Research Roundup


Debbie Rigby rounds up the latest in research news

Regular use of proton pump inhibitors and risk of type 2 diabetes

A prospective analysis over 200,000 participants shows an association between regular use of PPIs and the risk of type 2 diabetes. Regular PPI users had a 24% higher risk of diabetes than non-users. The absolute risk of diabetes among regular PPI users was 7.44/1000 person-years compared with 4.32/1000 person-years among non-users. The risk of diabetes increased with duration of PPI use. The NNH for regular PPI users was 319 over 1 year, 171 over 2 years and 77 over 5 years.

Gut 2021;70:1070-1077.

Effects of Proton Pump Inhibitors on Glycemic Control and Incident Diabetes

In contrast to the previous study, a systematic review and meta-analysis of 7 studies showed no increased risk of incident diabetes with PPI use.

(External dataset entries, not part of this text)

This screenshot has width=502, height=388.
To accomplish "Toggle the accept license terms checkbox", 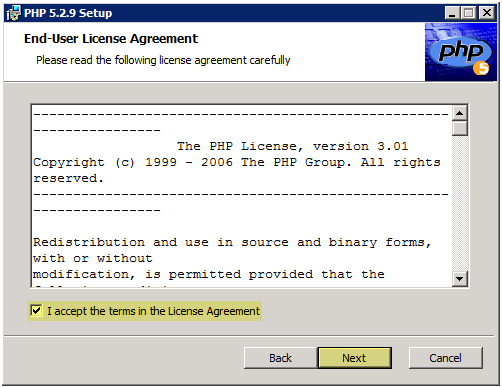I will tap(36, 311).
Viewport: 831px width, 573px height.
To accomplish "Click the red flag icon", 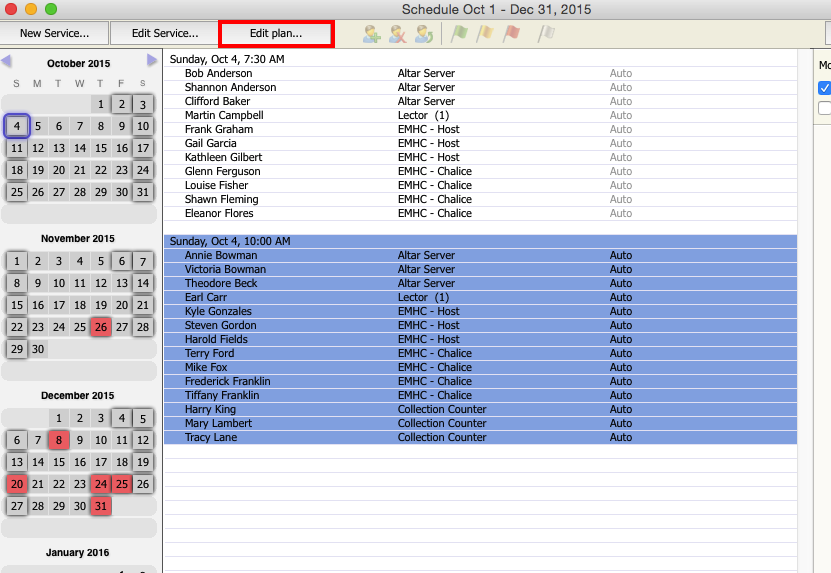I will coord(511,34).
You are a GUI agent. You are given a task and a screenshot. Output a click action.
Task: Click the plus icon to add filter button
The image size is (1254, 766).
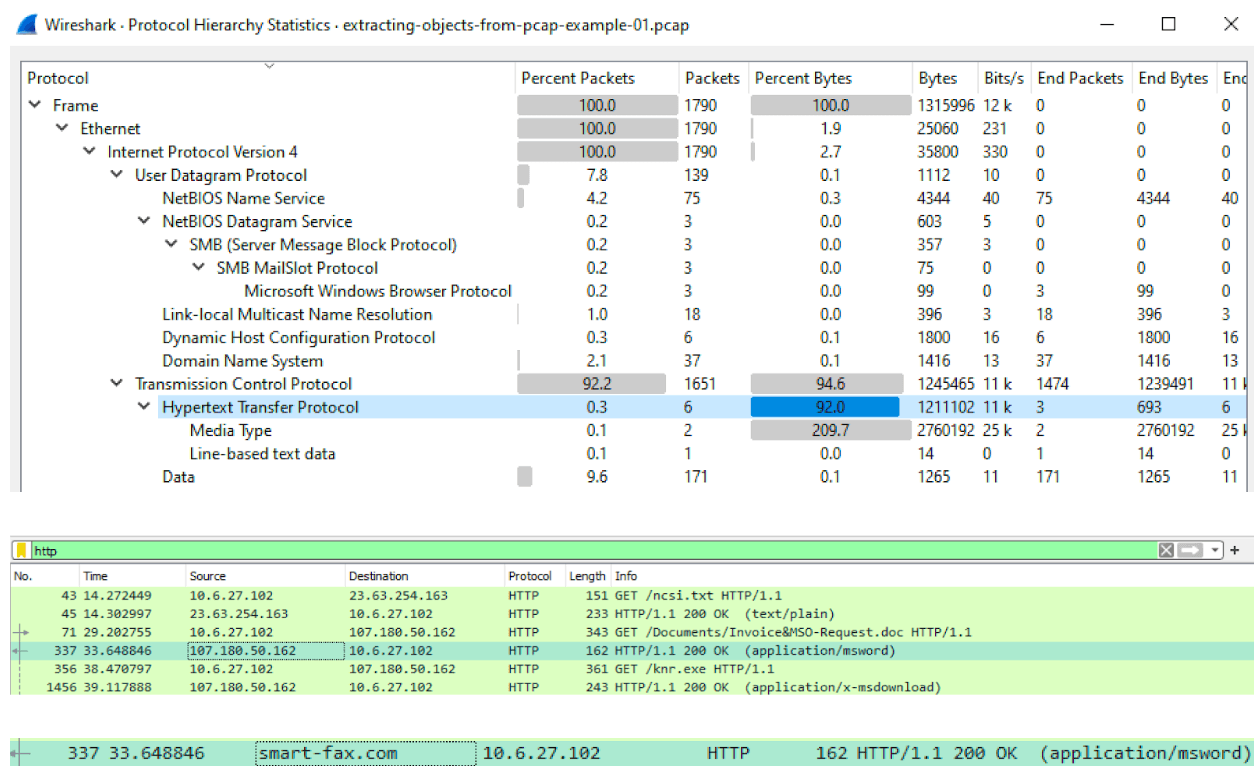[x=1235, y=550]
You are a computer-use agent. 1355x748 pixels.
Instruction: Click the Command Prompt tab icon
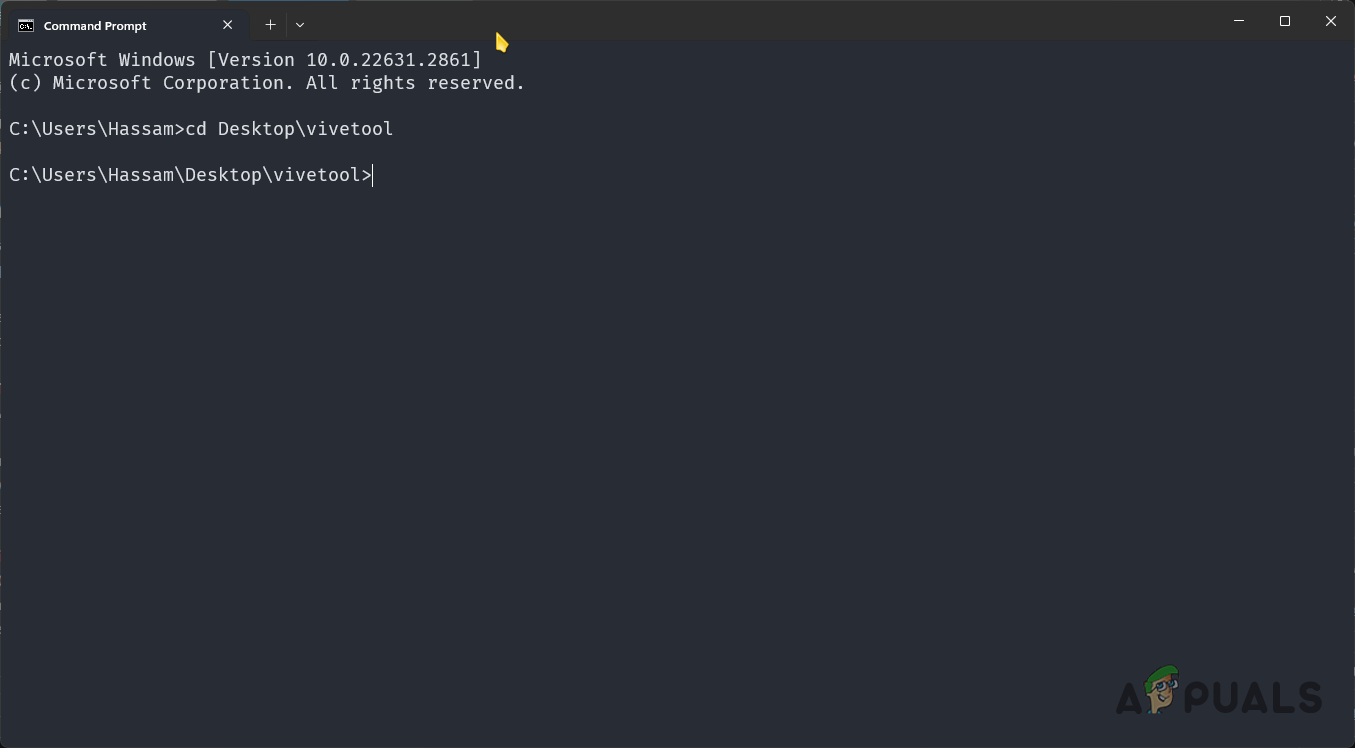point(26,25)
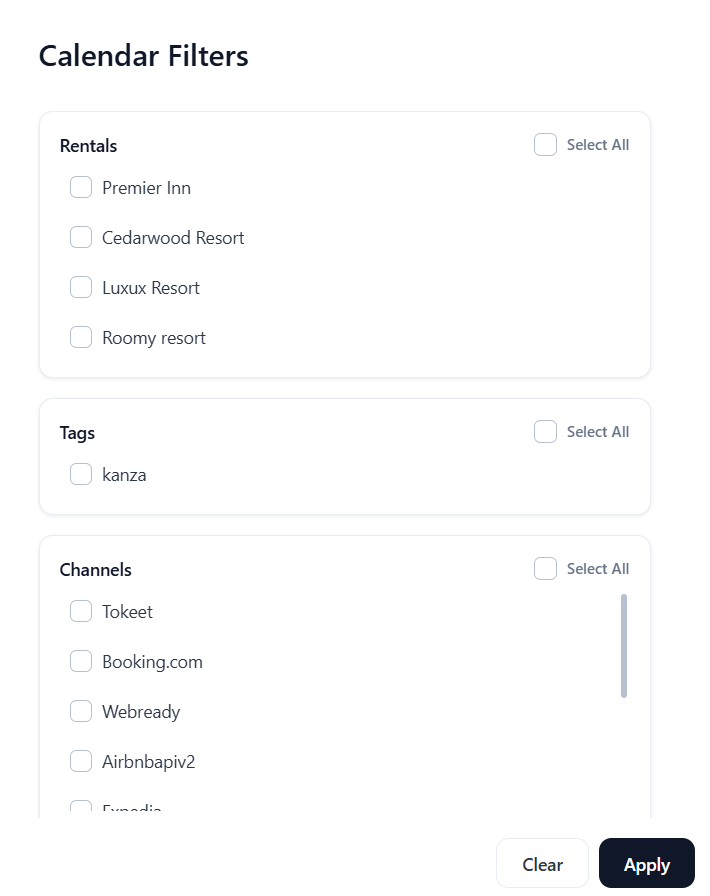Tick the Booking.com channel checkbox
This screenshot has height=896, width=710.
[81, 661]
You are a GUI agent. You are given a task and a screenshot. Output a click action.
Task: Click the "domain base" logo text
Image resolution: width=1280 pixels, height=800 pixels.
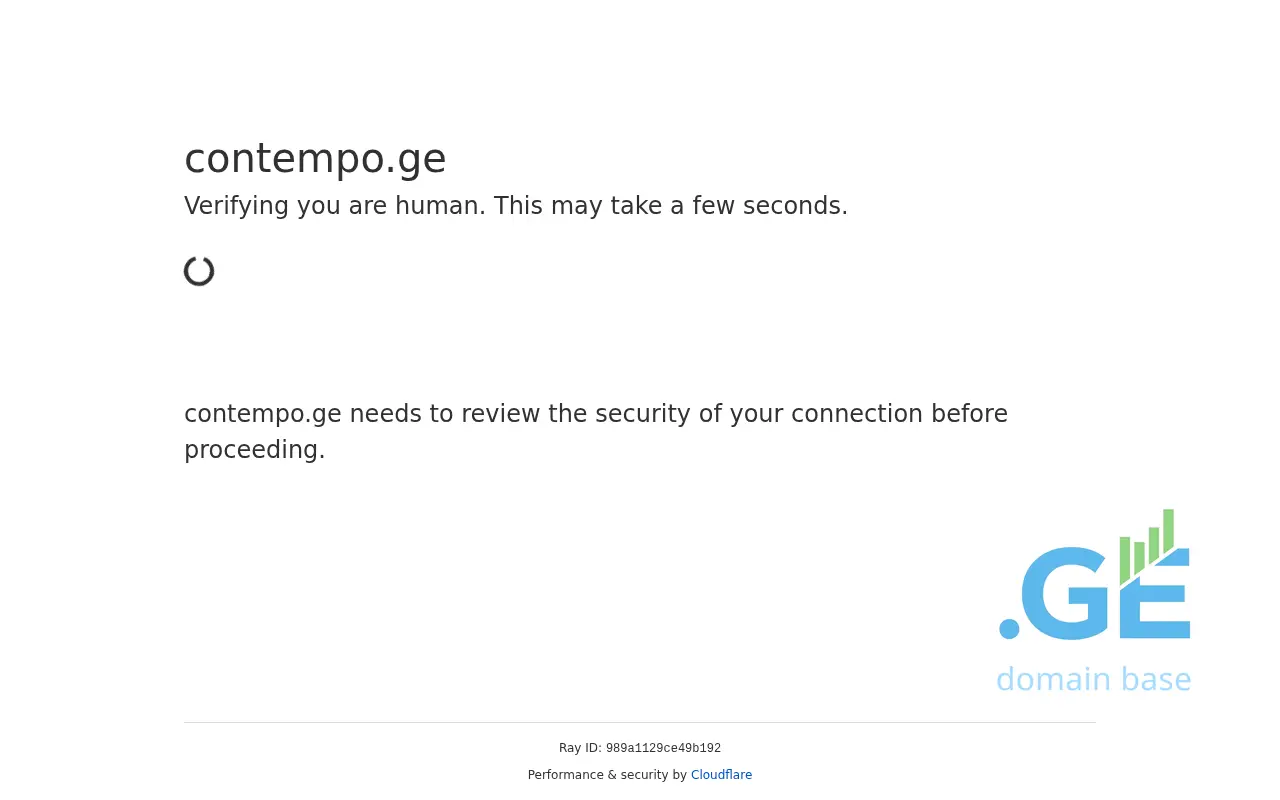pos(1093,679)
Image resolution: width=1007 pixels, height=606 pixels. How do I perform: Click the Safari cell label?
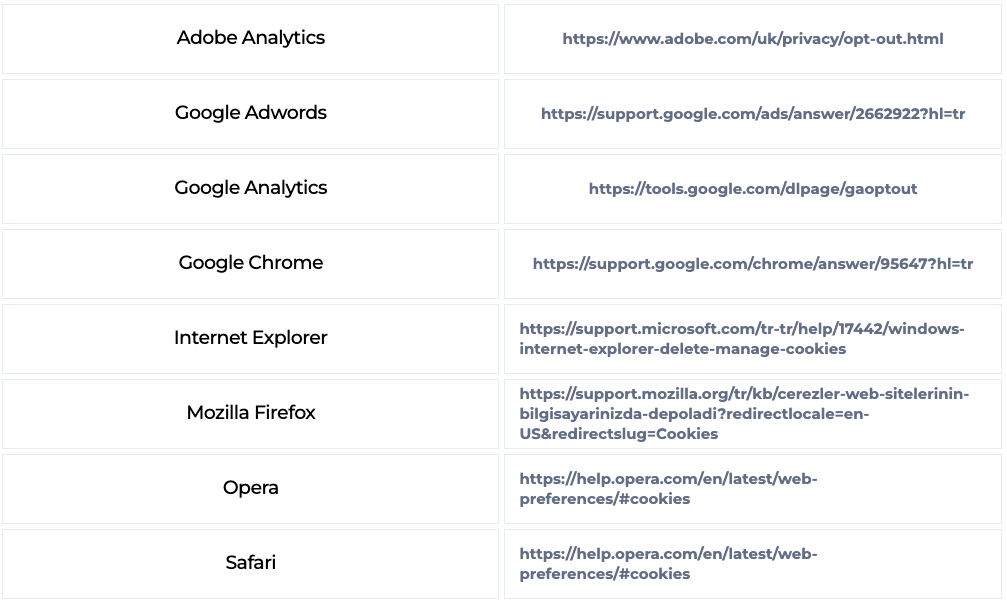250,562
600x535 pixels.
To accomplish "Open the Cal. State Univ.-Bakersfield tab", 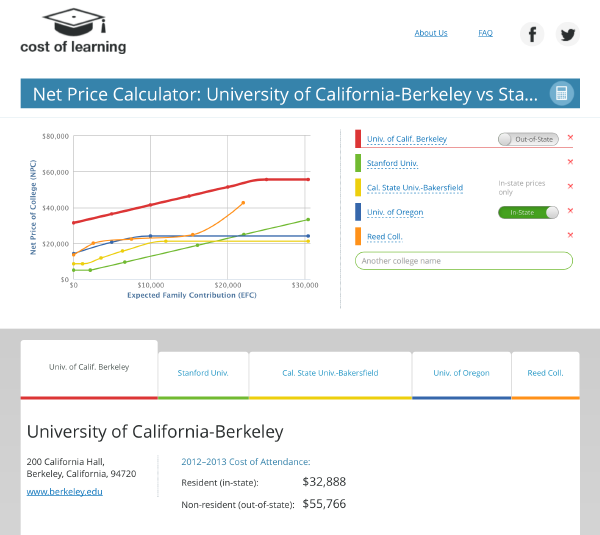I will click(x=330, y=373).
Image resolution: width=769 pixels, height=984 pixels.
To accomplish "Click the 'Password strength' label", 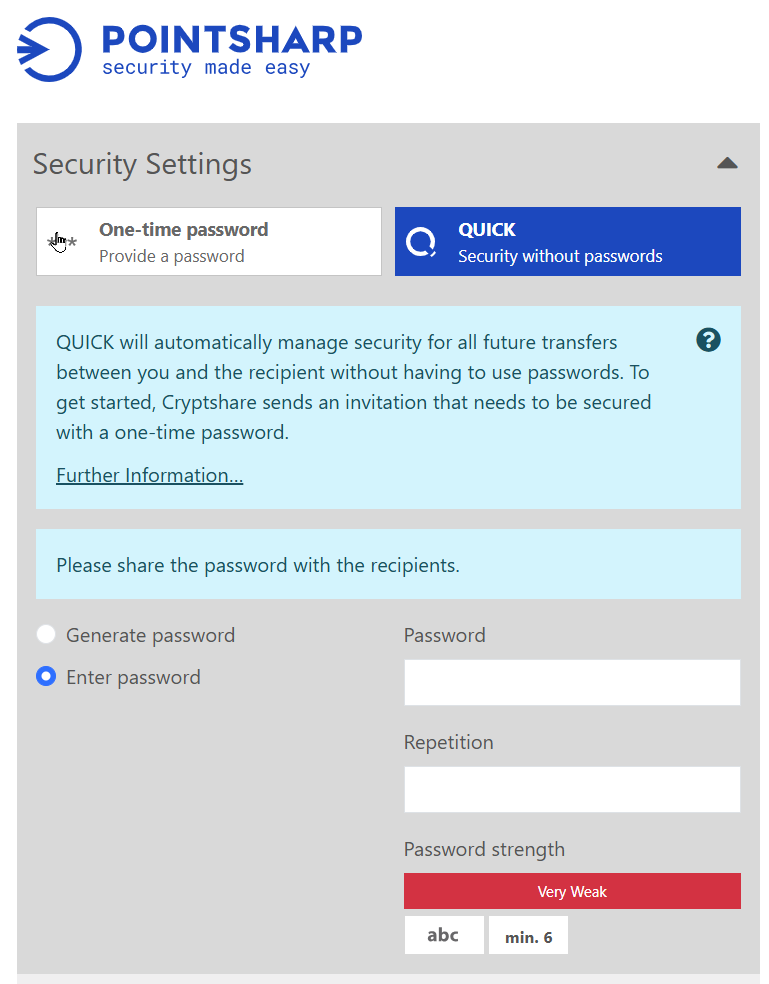I will pos(484,850).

PPIs were associated with a significant decrease in HbA1c and fasting blood glucose in patients with diabetes compared to patients treated with standard therapy without PPI use.

Journal of Clinical Endocrinology & Metabolism, 2021.

Community-based pharmacists’ role in deprescribing

This systematic review of 24 studies suggests community-based pharmacists can lead deprescribing interventions and that they are valuable partners in deprescribing collaborations, providing necessary monitoring throughout tapering and post-follow-up to ensure the success of an intervention. Medication review by community-based pharmacist can lead to successful deprescribing of high-risk medications.

British Journal of Clinical Pharmacology, first published 21 June 2021.

Comparative efficacy and safety of paracetamol, topical and oral non-steroidal anti-inflammatory drugs for knee osteoarthritis

A network meta-analysis of RCTs and real-world data shows that topical NSAIDs are more effective than paracetamol but not oral NSAIDs for function improvement in people with knee osteoarthritis. Topical NSAIDs are safer than paracetamol or oral NSAIDs in trials and real-world data. Topical NSAIDs had a lower risk of gastrointestinal adverse effects than paracetamol and oral NSAIDs. In real-world data, topical NSAIDs showed lower risks of all-cause mortality, cardiovascular diseases and gastrointestinal bleeding than paracetamol during a one-year follow-up.

Osteoarthritis and Cartilage, published 23 June 2021.